I talked to a company last week who has been thinking about moving their data center. They have been talking with us for months about moving from another outsource data center into Lifeline. The company is an Internet Services Provider. All of their products are Internet-centric services. The company delivers Internet, web hosting, and applications to their clients.
The company was interested in Lifeline Data Centers for a few reasons. First, they could aggregate bandwidth from multiple carriers with no monthly cross-connect fees. This let them keep bandwidth costs low and maintain good margins. They also liked Lifeline’s data center power redundancy: Lifeline’s N+N power and HVAC configuration could support their needs for high uptime. One of the company’s owners liked the idea of Lifeline “always keeping an eye on the power.”
Last week, I spoke to them again. Some parts of their business are in decline, and other parts are growing. To cut costs, they are moving all their equipment out of the old outsource data center and into their new office building.
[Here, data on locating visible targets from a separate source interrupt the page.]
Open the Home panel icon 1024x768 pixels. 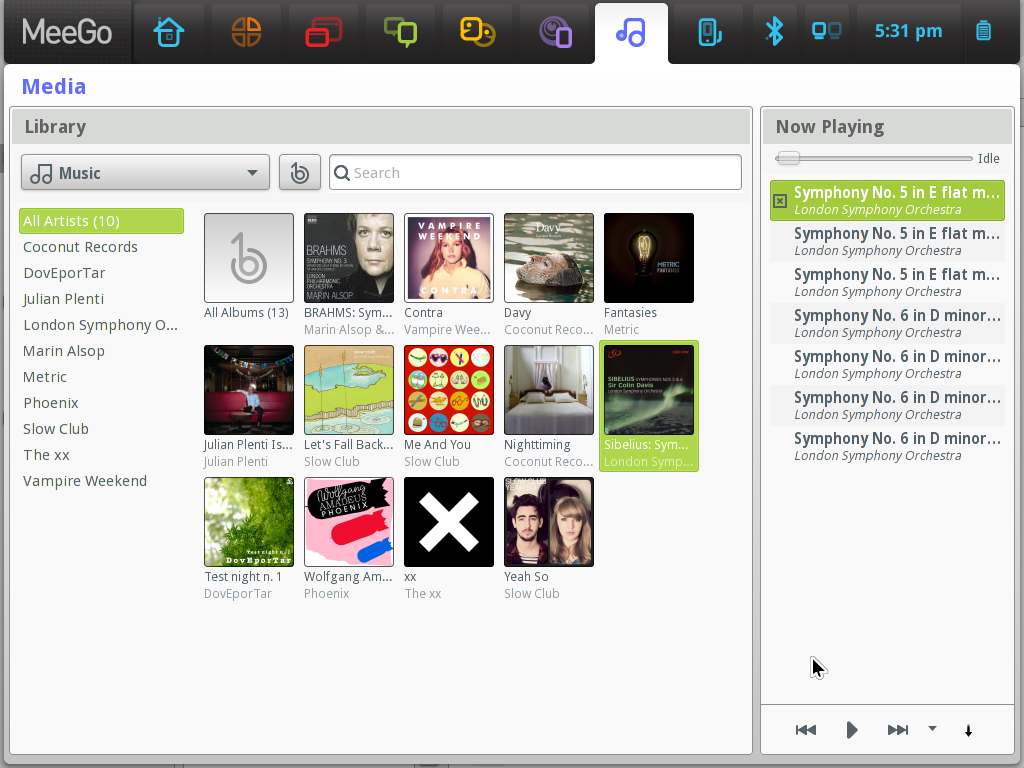[169, 31]
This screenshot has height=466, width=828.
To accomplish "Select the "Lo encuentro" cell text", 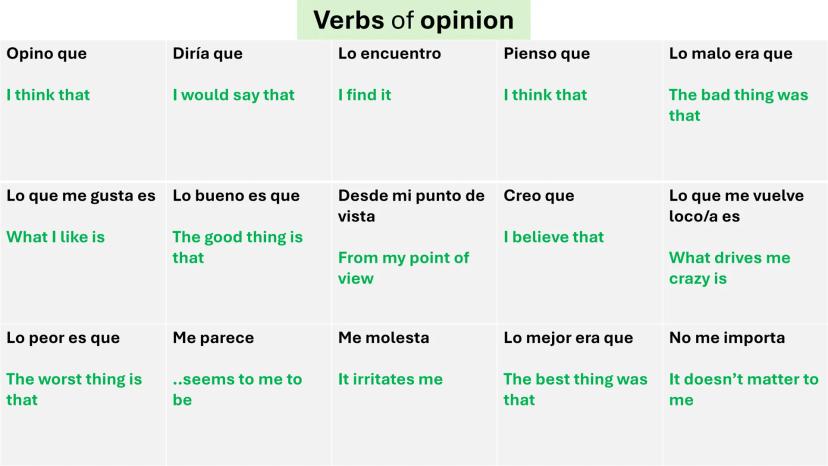I will coord(389,54).
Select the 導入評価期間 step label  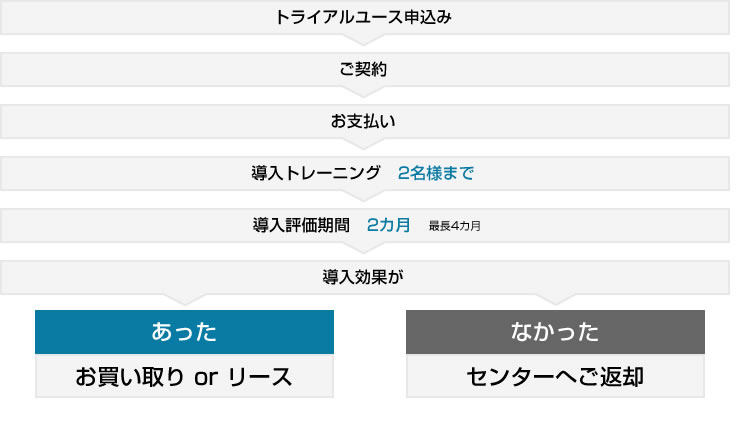(301, 225)
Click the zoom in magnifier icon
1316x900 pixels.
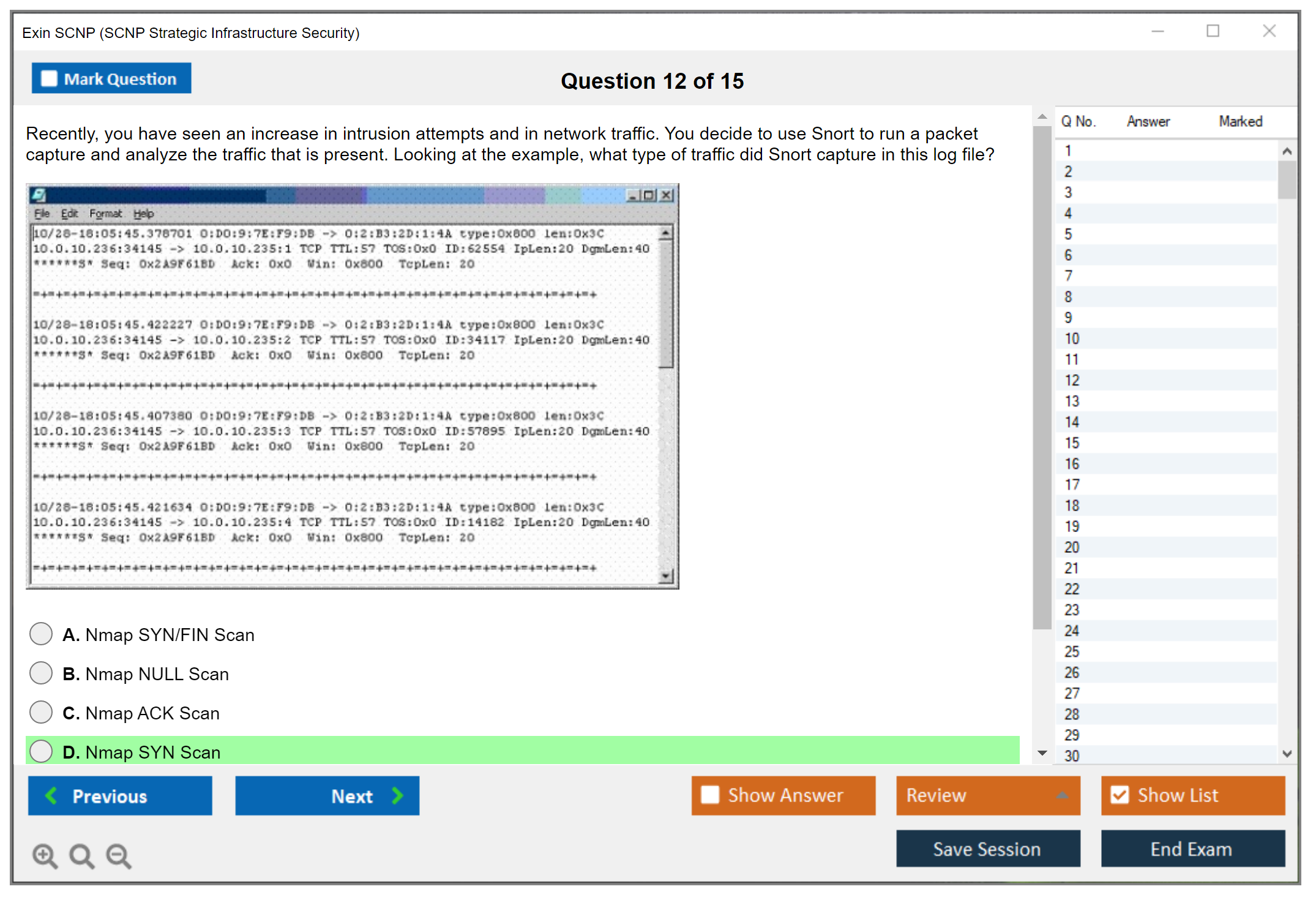[45, 855]
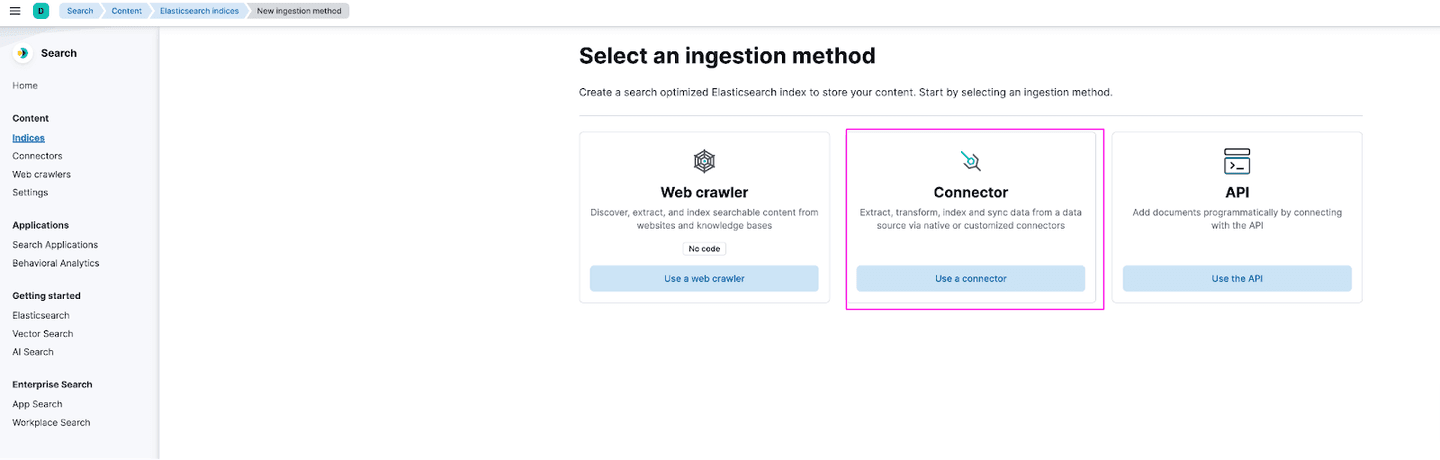Go to Web crawlers in sidebar
1440x460 pixels.
click(x=41, y=174)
Are they really cutting costs?
What would a prolonged power outage cost this company ? ALL of the services they deliver rely on power, Internet services and application availability. Will their customers stay customers if a backhoe digs up the power line in front of the new office building and knocks out power for 8 hours? Or will the clients look elsewhere at the hundreds of vendors offering the same services for lower prices?
What is the company’s cost of losing a deal to a competitive Internet Services Provider? Will the competition win the deal because they have data center compliance, certifications, F5 tornado resistant data center buildings, and more telecom choices?
Who’s keeping an eye on your power? Who’s making sure that your computer room reliability is better than your competition? Who’s helping you take care of your clients?